I didn’t say that was an example of a stereotype that’s beneath notice. It’s obviously the opposite. “Adults are taller than children” would be one, though. Something can be a stereotype whether or not it’s noticed.

Then why the fuck are you giving us grief for objecting to it?

Because “being noticed” shouldn’t be the determining factor in whether a stereotype is bad or not. Whether it’s true or not should certainly play a role, though.

As has been pointed out, repatedly - this one is NOT true. It only can seem true if it passes without comment, if “everyone knows what I really meant”.

Well, no, I don’t know you from Adolf, why am I supposed to know you mean some “innocuous” form of the extremely racist stereotype you’re repeating?

That doesn’t seem to be at all supported by the ‘consensual’ stereotype accuracy data provided in Table 2 of that PDF you provided.

I don’t actually think that is a “better criticism” of the research, but – since it appears to further weaken the basis for your reliance on that paper – I appreciate you pointing it out.

I decided to spend three minutes drilling down on that paper just a wee bit while enjoying my coffee. Wow:

National-character stereotypes are often inaccurate. Big Five personality inventories have been administered to thousands of people worldwide (e.g., Costa & McCrae, 2008) and have been used as criteria to assess the accuracy of national-character stereotypes. Empirical reports based on independent samples from around the world (e.g., McCrae et al., 2013) have consistently found little national-character stereotype accuracy (see Jussim, Crawford, Anglin, et al., in press, for a review). Consensual accuracy correlations hovered around zero, and discrepancies were high. However, high accuracy in national-character stereotypes has been found using behavioral rather than self-report criteria (Heine, Buchtel, & Norenzayan, 2008).

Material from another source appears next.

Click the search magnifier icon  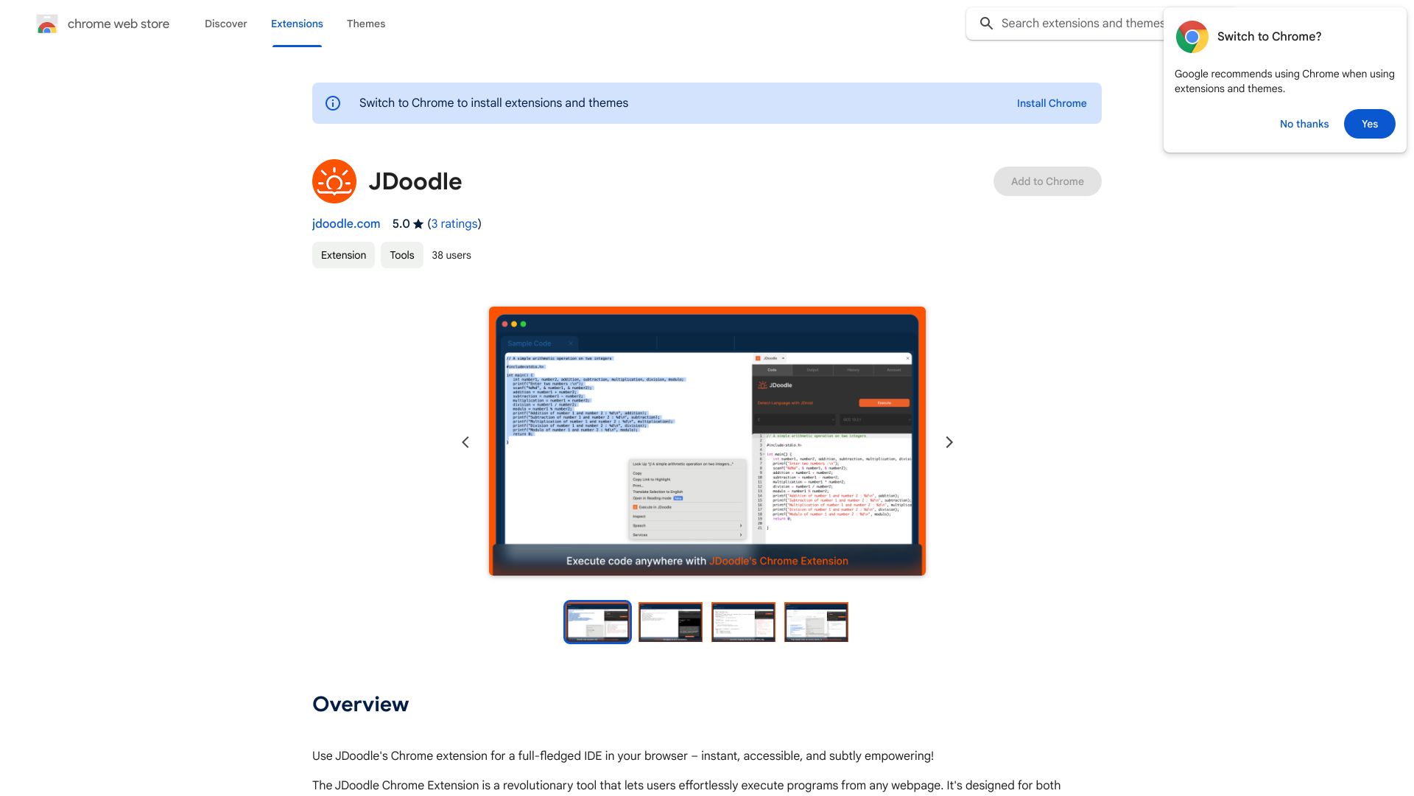(x=985, y=24)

This observed difference in accuracy when measured against self-reported Big Five versus behavioral criteria is currently poorly understood.

Wanna’ know what the Big Five are?

  1. openness (O) measures creativity, curiosity, and willingness to entertain new ideas.
  2. conscientiousness (C) measures self-control, diligence, and attention to detail.
  3. extraversion (E) measures boldness, energy, and social interactivity.
  4. amicability or agreeableness (A) measures kindness, helpfulness, and willingness to cooperate.
  5. neuroticism (N) measures depression, irritability, and moodiness.

SOURCE

Yet … 34 of the studies reflected high accuracy in self-report Big Five scores related to gender:

For example, an international study of accuracy in consensual gender stereotypes about the Big Five personality characteristics found that discrepancy scores for all five reflected accuracy

So … people’s perception of themselves … using the above Big Five criteria … were deemed to be highly correlated to fact … ? How were those Big Five criteria objectively measured – an oscilloscope? A Scanning Electron Microscope? A Magic 8 Ball?? Or did they validate the data by repeating the question to the test subjects?

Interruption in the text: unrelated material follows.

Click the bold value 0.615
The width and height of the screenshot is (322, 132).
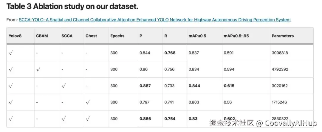229,86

It’s almost impossible to believe that these five ‘stereotypes’ would also (in other categories) result in low consensual and personal stereotype accuracy scores [SARCASM], but I do love the last part from the paper:

This observed difference in accuracy when measured against self-reported Big Five versus behavioral criteria is currently poorly understood.

To the authors of the paper: I believe I can help you out with this one :rolleyes:

Oh. Wait. They later redeemed themselves a bit:

An empirically based resolution to this apparent conflict would be advanced by research using criteria other than the Big Five {…}

Ya’ think?

Which just begs that recurrent question: what kind of “stereotypes” were used in an attempt to quantify “accuracy” across all of the studies they reviewed?